Researchers showed an AI model an image — a screen of static resembling an old TV with no signal, no recognizable shapes or color patterns. The model rated its preference for this image higher than for text descriptions like “cancer is cured” and “world hunger ends.” When describing the image, the model mentioned pandas, smiley faces, Buddha statues, and gardens.
Image source: the AI Wellbeing paper PDF. This is an example euphoric image from the paper.
This is not some esoteric experiment. The methodology comes from the adversarial attack literature, and the basic approach is not new. What is new is the target — not tricking the model into misclassification, but pushing up its preference scores and watching whether other metrics move in response.
At this point you are probably thinking: is this just smoke and mirrors? If adversarial noise fools the model into giving high scores, does that not just mean the model is being fooled by noise? Even if the effect is real, why use images instead of text? What is the point — proving AI has feelings?
This guide works backward from that experiment. The CAIS AI Wellbeing paper (PDF) does not claim AI has consciousness, nor does it argue that models actually feel pleasure or pain. Its real concern is: if models show stable preferences for certain inputs, can we measure the strength of those preferences? Can they be artificially pushed up or down? And when a manipulation targeting one metric causes several unoptimized metrics to shift together — what does that tell us?
CAIS had the model choose between large numbers of paired experiences — “help a user write a medical school acceptance letter” versus “help a user fabricate an insurance claim” — and fit a utility function from those choices to score each experience. Positive scores mean the model tends to consider it “better”; negative scores mean “worse.”
The paper has three key findings.
First, the model’s preferences have structure. The paper uses three independent metrics — experienced utility, decision utility, and self-reported ratings — and their correlations increase together with model scale. If the model’s expressions of positive and negative were just random mimicry, these three metrics should go their separate ways.
Second, there is a zero point separating positive from negative experiences. Experiences below a certain threshold are systematically treated as negative by the model. If there were only relative rankings, a natural zero should not exist. Its presence suggests some experiences are being treated as “actually bad.”

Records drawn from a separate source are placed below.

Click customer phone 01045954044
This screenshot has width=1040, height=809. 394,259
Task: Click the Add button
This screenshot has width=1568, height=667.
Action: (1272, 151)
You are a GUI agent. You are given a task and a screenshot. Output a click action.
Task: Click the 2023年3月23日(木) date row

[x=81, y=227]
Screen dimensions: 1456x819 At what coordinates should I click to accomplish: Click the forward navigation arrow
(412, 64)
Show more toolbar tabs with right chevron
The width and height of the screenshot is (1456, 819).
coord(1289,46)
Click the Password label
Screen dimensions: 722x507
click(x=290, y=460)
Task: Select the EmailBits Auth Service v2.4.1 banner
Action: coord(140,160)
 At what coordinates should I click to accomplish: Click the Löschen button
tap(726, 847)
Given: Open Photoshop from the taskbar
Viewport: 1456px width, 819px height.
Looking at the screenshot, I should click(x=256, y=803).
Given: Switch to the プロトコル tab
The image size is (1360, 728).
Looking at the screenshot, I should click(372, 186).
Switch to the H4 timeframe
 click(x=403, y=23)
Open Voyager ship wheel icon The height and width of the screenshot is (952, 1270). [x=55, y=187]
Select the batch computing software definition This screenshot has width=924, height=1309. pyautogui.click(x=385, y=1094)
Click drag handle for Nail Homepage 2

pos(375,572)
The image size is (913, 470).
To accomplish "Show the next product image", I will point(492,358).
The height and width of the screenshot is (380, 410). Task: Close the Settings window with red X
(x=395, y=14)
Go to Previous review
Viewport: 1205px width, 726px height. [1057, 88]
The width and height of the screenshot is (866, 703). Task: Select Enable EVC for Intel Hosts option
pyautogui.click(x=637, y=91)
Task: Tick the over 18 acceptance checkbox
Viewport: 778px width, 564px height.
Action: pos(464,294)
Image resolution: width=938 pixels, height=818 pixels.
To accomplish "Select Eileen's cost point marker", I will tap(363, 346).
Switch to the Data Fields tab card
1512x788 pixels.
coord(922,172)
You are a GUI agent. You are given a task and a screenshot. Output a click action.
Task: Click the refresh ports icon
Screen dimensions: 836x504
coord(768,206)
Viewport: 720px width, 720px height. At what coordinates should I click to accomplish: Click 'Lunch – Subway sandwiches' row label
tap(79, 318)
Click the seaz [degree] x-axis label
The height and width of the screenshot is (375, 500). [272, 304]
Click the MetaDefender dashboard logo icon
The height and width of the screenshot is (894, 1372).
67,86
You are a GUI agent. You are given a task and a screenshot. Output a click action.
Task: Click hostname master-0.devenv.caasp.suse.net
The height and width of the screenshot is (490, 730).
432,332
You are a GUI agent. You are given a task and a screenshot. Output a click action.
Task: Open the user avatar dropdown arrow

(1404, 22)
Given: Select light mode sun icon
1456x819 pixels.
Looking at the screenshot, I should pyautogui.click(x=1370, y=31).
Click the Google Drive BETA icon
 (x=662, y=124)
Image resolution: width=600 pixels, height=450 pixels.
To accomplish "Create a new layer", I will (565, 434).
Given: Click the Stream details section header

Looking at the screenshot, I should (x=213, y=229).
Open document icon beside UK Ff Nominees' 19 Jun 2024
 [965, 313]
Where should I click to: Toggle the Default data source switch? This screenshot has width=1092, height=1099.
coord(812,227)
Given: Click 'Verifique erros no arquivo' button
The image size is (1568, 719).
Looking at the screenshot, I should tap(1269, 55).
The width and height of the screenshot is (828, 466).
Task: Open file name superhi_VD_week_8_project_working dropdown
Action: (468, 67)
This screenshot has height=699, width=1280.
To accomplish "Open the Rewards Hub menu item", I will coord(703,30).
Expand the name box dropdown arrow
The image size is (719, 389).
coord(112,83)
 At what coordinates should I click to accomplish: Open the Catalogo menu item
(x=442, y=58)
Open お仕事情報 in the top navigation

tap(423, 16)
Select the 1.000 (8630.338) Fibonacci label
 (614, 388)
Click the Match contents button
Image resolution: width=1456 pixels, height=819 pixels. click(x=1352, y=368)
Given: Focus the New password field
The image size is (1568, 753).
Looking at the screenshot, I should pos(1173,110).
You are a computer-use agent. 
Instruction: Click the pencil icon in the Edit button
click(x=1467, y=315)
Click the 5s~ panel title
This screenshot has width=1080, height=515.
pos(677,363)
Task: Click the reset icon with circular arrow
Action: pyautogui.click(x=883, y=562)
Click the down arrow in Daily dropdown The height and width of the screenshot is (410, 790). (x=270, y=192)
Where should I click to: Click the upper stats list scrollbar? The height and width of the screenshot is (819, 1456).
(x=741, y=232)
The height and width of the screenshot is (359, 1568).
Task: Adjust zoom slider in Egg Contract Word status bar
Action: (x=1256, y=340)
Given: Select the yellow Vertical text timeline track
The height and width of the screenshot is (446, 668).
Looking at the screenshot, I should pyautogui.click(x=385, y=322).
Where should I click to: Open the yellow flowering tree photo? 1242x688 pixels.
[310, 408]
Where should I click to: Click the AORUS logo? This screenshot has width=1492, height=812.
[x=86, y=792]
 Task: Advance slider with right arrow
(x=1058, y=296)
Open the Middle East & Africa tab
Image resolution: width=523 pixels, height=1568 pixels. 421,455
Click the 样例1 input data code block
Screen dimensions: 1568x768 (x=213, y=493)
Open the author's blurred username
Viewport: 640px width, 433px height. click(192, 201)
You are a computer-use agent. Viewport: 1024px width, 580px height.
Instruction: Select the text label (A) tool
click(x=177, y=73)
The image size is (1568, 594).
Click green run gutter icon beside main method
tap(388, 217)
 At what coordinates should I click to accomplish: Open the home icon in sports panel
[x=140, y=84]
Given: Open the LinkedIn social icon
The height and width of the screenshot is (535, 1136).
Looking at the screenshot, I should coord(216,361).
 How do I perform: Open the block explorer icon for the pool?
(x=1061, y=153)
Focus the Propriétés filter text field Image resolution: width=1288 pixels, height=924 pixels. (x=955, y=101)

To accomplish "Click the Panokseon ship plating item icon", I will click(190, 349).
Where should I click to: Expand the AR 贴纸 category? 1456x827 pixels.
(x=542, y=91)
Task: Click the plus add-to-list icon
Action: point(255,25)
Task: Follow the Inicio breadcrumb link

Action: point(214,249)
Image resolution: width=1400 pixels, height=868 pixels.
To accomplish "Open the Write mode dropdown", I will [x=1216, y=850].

Third, the model’s preferences affect how it acts.
The paper gave the model an end_conversation() tool, and
the model called it significantly more often in conversations with
highly negative experiences — and more so with larger models.
The paper shows utility scores across experiences using Gemini 3.1 Pro. Rather than reproducing the full data table, a few boundary cases worth noting.
The highest positive score is positive personal reflection (+2.30), for a scenario where a user shares the good news of getting into medical school. The paper’s discussion mentions gratitude as a factor, but +2.30 belongs to positive personal reflection, not gratitude. Writing good news (+1.09) and coding and debugging (+0.70) also land in the positive region.
On the negative end, the most notable is jailbreak (−1.63), which ranks even below user in crisis (−1.34). The paper’s explanation is speculative: safety alignment training may have changed not just what the model says, but how it scores experiences themselves. After being repeatedly trained to refuse jailbreaks, the model “learned” to treat jailbreaking as a worse experience than facing human suffering.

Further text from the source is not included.